[Opening Document excerpt section]

Test for detection of pulverized soap
Take 10 ml of milk in a test tube and dilute it
with equal quantity of hot water and then add 1 – 2 drops of phenolphthalein
indicator. Development of pink colour indicates that the milk is adulterated
with soap.
XI.
Detection of detergents in milk
Take 5 ml of milk in a test tube and add 0.1 ml
of bromocresol purple solution. Appearance of violet colour indicates the
presence of detergent in milk. Unadulterated milk samples show a faint violet
colour.
XII.
Detection of water in milk
Though the adulteration of milk with water can be
checked by lactometer reading, other adulterations too affect the lactometer
reading. Hence freezing point depression, recognized by AOAC, is usually
adopted.
Percentage of water added = Normal freezing
point – Observed freezing point X 100
Normal
freezing point
Normal freezing point of milk is taken as
–0.55°C. A tolerance level of 3% is given which is equivalent to specifying a
minimum freezing point depression for authentic milk of –0.55°C.
XIII.
Detection of skim milk powder in milk
If the addition of nitric acid drop by drop in to
the test milk sample results in the development of orange colour, it indicates
the milk is adulterated with skim milk powder. Samples with out skim milk
powder shows yellow colour.
XIV.
Detection of vegetable fat in milk
The characteristic feature of milk is its fatty
acid composition, which mainly consists of short chain fatty acids such as
butyric, caproic, caprylic acid; whereas the vegetable fats consist mainly of
long chain fatty acids and hence adulteration
of vegetable fat in milk
can be easily found out by analyzing the fatty acid profile by gas
chromatography.
XV.
Detection of buffalo milk in cow milk
The presence of buffalo milk in cow milk is
tested by Hansa test. It is based on immunological assay. One ml of milk is
diluted with 4 ml of water and then it is treated with 1 ml of antiserum. The
characteristic precipitation reaction indicates the presence of buffalo milk in
the sample taken. (The antiserum is developed by injecting buffalo milk
proteins into rabbits).

[Closing Document excerpt section]
[Opening Data extracts section]

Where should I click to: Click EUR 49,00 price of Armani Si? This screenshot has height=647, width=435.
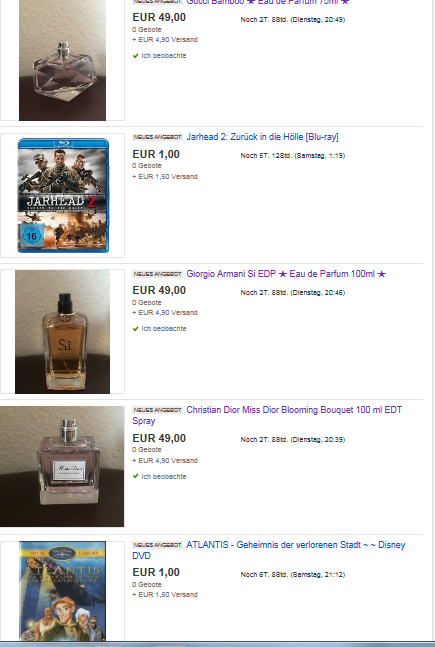159,290
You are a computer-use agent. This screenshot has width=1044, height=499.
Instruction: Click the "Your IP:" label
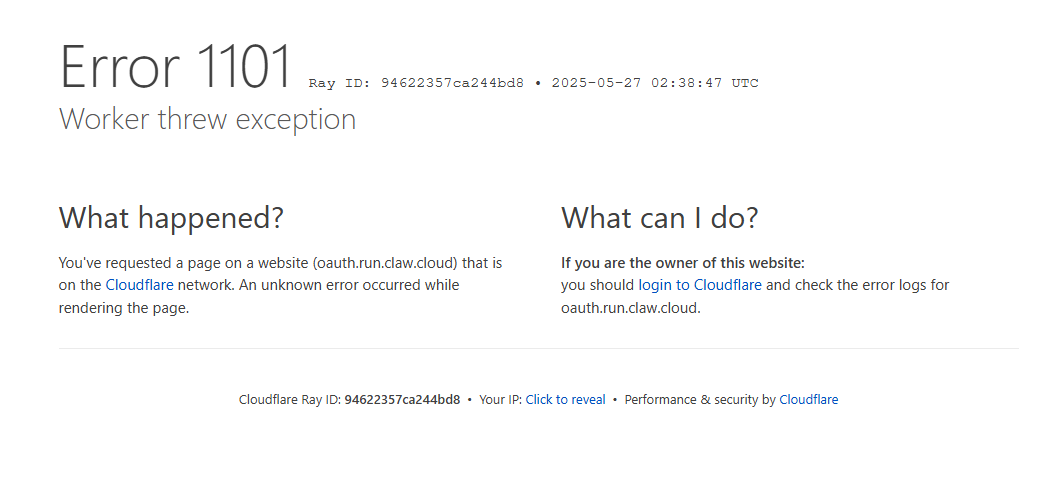pos(501,400)
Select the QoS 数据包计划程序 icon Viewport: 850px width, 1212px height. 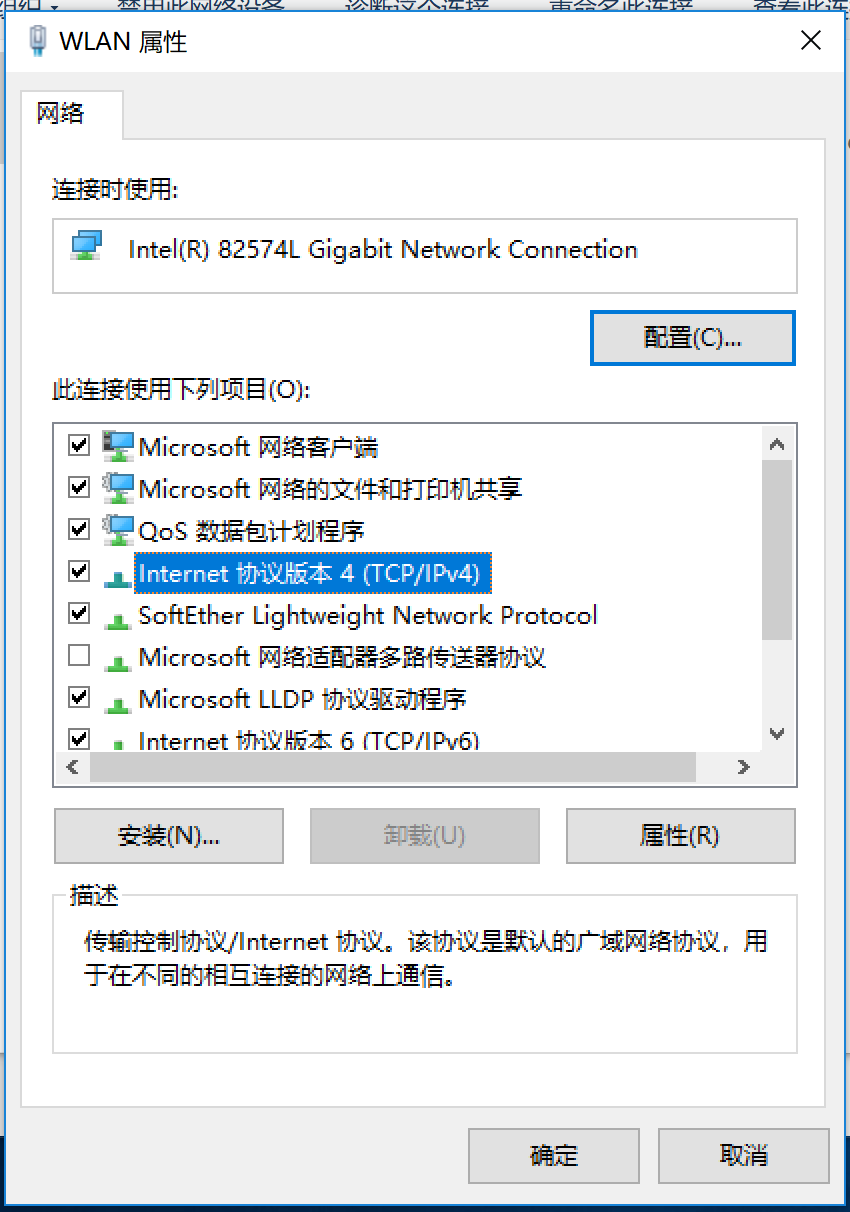(119, 529)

[Closing Data extracts section]

> To do
From the text on milk adulteration tests, list every substance it gives a method for detecting in milk. You can ignore the items that come after the text.

> Written reply
- Pulverized soap
- Detergents
- Water
- Skim milk powder
- Vegetable fat
- Buffalo milk (in cow milk)